Top of Task input

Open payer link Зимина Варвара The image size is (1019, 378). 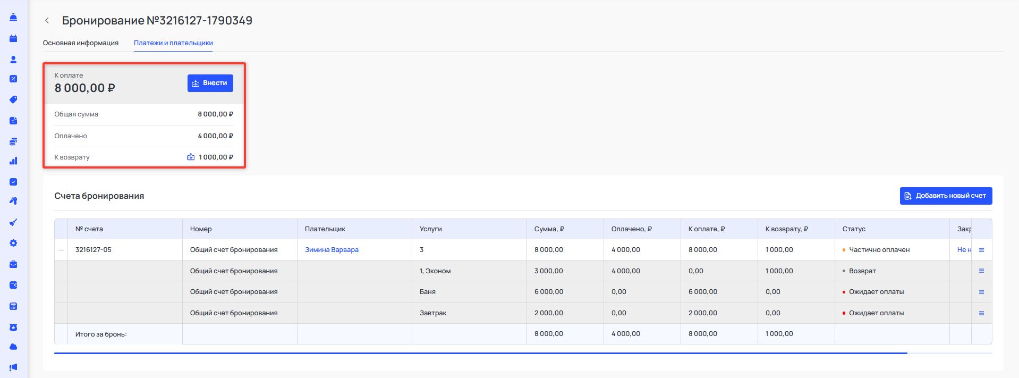click(x=332, y=250)
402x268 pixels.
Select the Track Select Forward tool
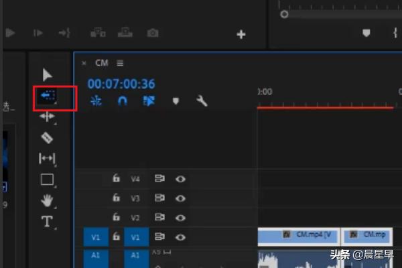coord(47,96)
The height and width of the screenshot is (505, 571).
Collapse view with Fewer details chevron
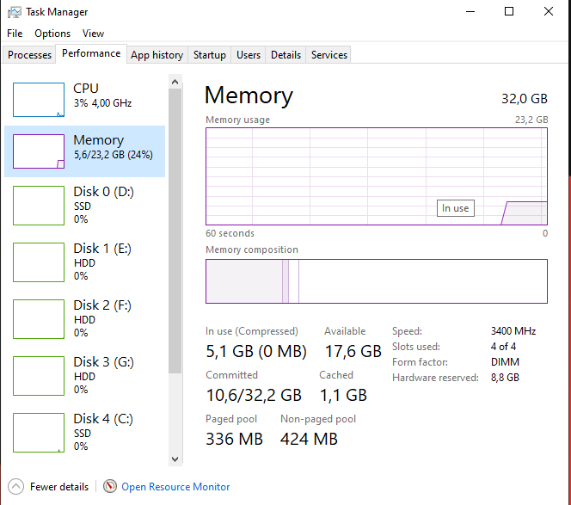16,487
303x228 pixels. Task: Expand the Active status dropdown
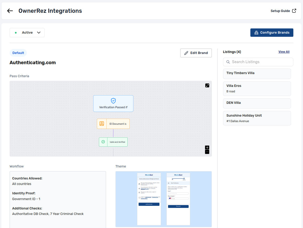(x=27, y=33)
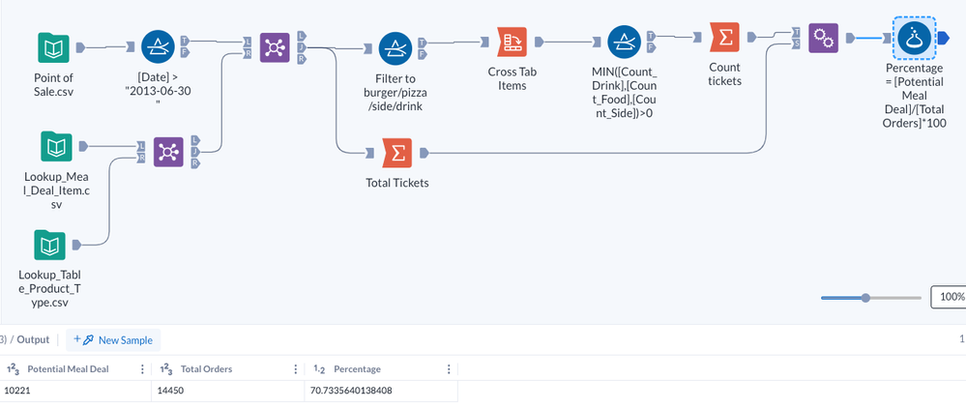Click the MIN count filter tool
Screen dimensions: 966x409
tap(626, 42)
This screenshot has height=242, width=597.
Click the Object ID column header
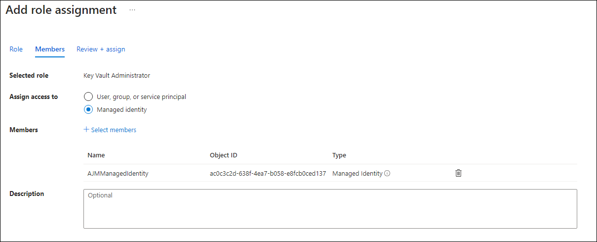coord(224,155)
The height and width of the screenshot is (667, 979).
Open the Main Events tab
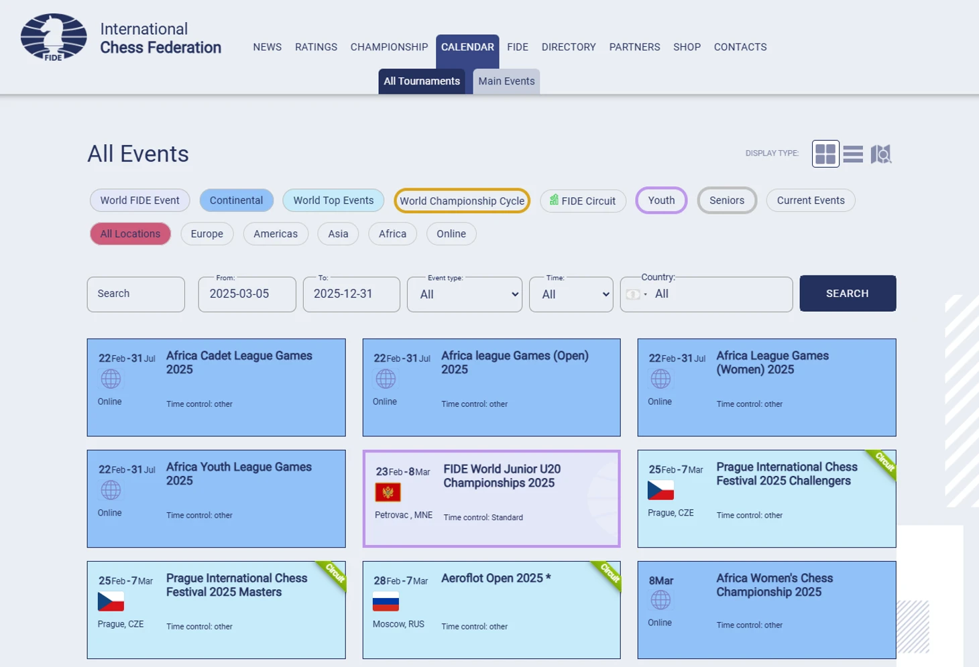[506, 81]
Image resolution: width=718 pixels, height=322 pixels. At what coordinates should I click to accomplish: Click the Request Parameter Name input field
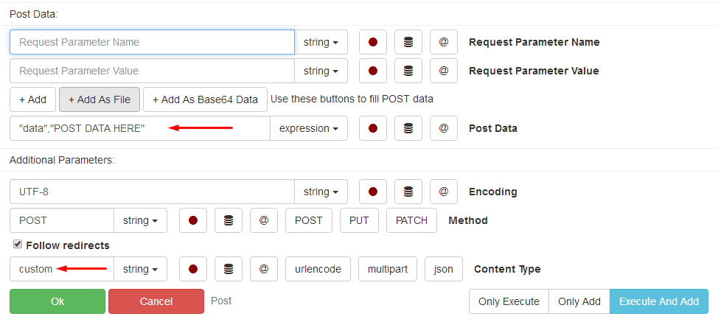point(152,42)
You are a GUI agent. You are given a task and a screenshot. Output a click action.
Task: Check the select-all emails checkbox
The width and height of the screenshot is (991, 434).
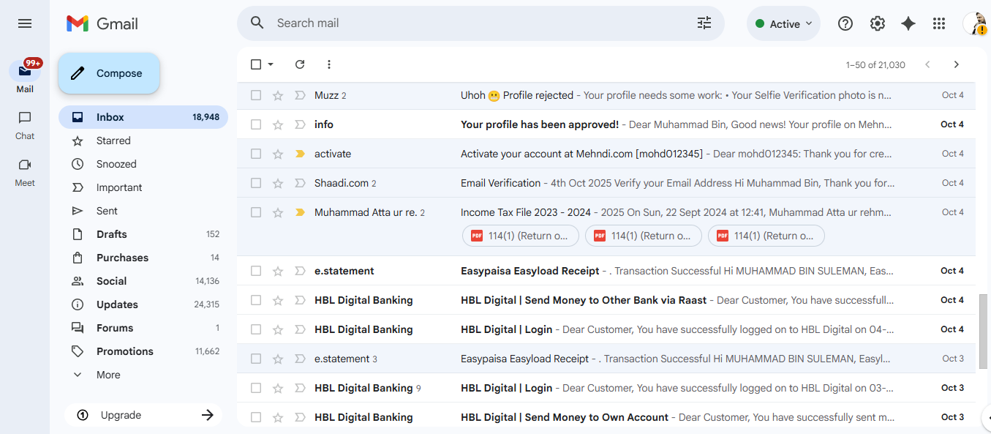256,64
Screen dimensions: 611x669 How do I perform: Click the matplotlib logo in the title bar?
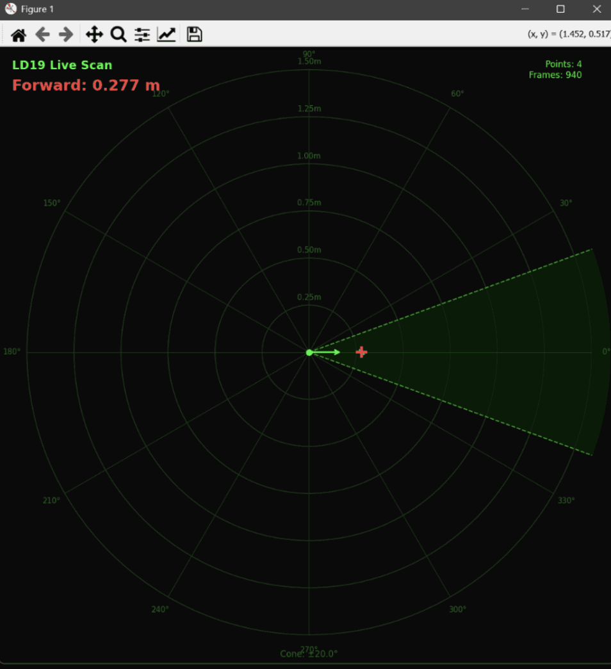pos(10,9)
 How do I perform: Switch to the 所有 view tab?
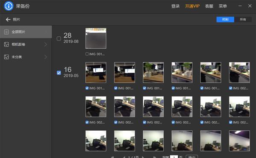tap(243, 19)

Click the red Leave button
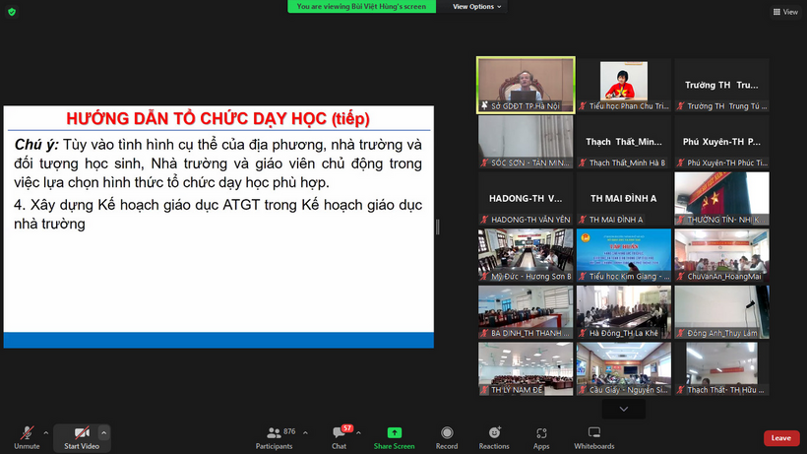click(780, 438)
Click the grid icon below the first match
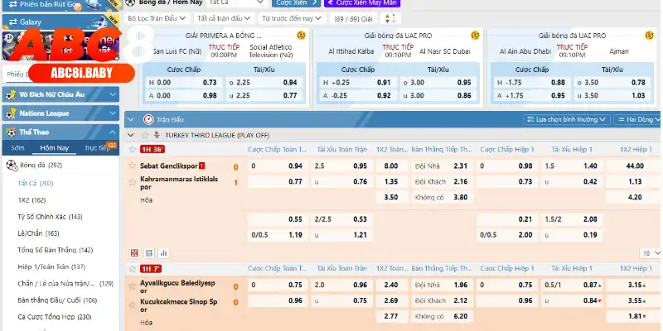Screen dimensions: 663x331 click(136, 252)
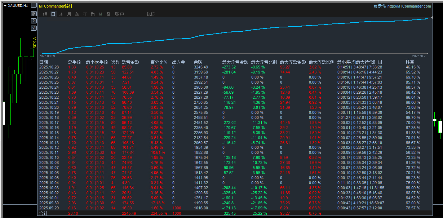Viewport: 443px width, 218px height.
Task: Switch to the 账户 account tab
Action: 119,14
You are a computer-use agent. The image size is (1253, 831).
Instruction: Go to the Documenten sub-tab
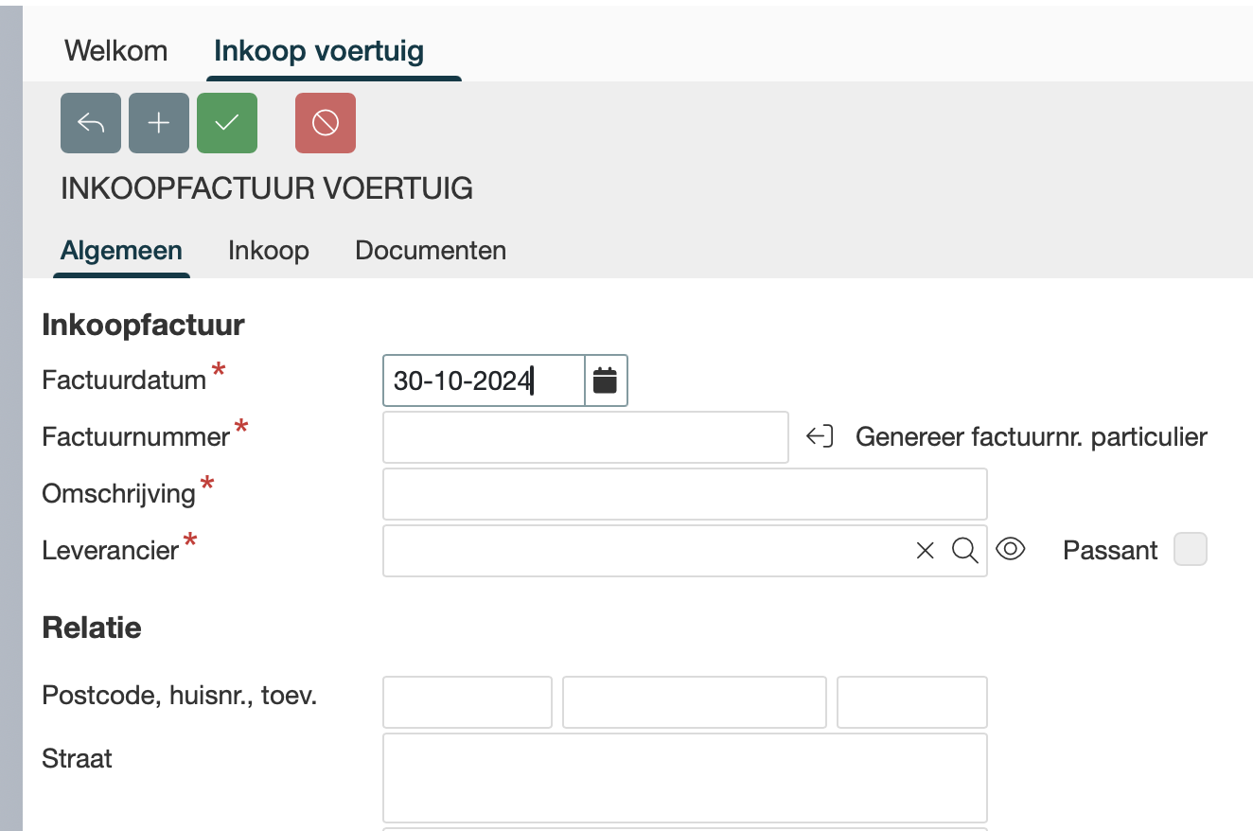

Bottom of Task input

◆ Action item
Please copy exactly the lines from the one containing "Screen dimensions: 611x669" through the end of the records above, leaving out every picture.

◆ Your response
Screen dimensions: 611x669 How do I perform: Click the matplotlib logo in the title bar?
pos(10,9)
 How do I perform: Switch to the 所有 view tab?
tap(243, 19)

Click the red Leave button
click(780, 438)
Click the grid icon below the first match
Screen dimensions: 663x331 click(136, 252)
Viewport: 443px width, 218px height.
Task: Switch to the 账户 account tab
Action: 119,14
You are a computer-use agent. The image size is (1253, 831).
Instruction: Go to the Documenten sub-tab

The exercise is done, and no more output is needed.